Bryan J, in adopting the detail analysis of UKJT Legal Statement, he agreed that the Colonial Bank case should not be read as limiting the scope of things that can be property in law since common law has the ability to stretch traditional definitions to facilitate and adopt to new business practises.
He further noted that cryptoassets, such as Bitcoin, satisfy the criteria set out in Lord Wilberforce’s classic definition of property in National Provincial Bank v Ainsworth since they are: (i) definable (ii) identifiable by third parties, (iii) capable in their nature of assumption by third parties, and (iv) have some degree of permanence.
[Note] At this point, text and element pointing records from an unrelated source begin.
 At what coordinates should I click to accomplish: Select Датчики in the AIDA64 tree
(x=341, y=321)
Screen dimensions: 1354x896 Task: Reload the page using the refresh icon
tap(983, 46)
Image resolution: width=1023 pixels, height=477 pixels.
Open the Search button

Bryan J also refer to the judgment of the Singapore International Commercial Court in B2C2 Limited v Quoine PTC Limited, which followed the same approach on the issue. It must be noted that in the Court of Appeal of Singapore the issue of the nature of the cryptocurrencies was not concluded, even thought it was examined and discussed, the court stated that:
“There may be much to commend the view that cryptocurrencies should be capable of assimilation into the general concepts of property. There are, however, difficult questions as to the type of property that is involved. It is not necessary for us to come to a final position on this question in the present case”.
The decision of Brian J clarifies the legal status of cryptoassets as property by providing a detail judicial reasoning. While the characteristics of cryptoassets can vary, the decision does indicates that the common law courts are likely to find that established, tradable cryptocurrencies can be treated as property.
Thereby paving a path of certainty and protection for victims of cyber-attacks and cryptocurrency investors in cases of misappropriation.
The Cyprus courts by virtue of section 29(1)(c) of the Courts of Justice Law 1960 (Courts of Justice Law), apply “the common law and the doctrines of equity save in so far as other provision has been or shall be made by any law”. In essence English case law and principles are extensively applied and provide valuable guidance to the Cyprus courts.
In view of the above it is highly arguable that the Cyprus courts will apply the dynamic principles of common law, to safeguard the interest of victims of cyber extortion who have paid ransoms in cryptocurrencies. In doing so the seminal judgment of Bryan J will be of an immense assistance.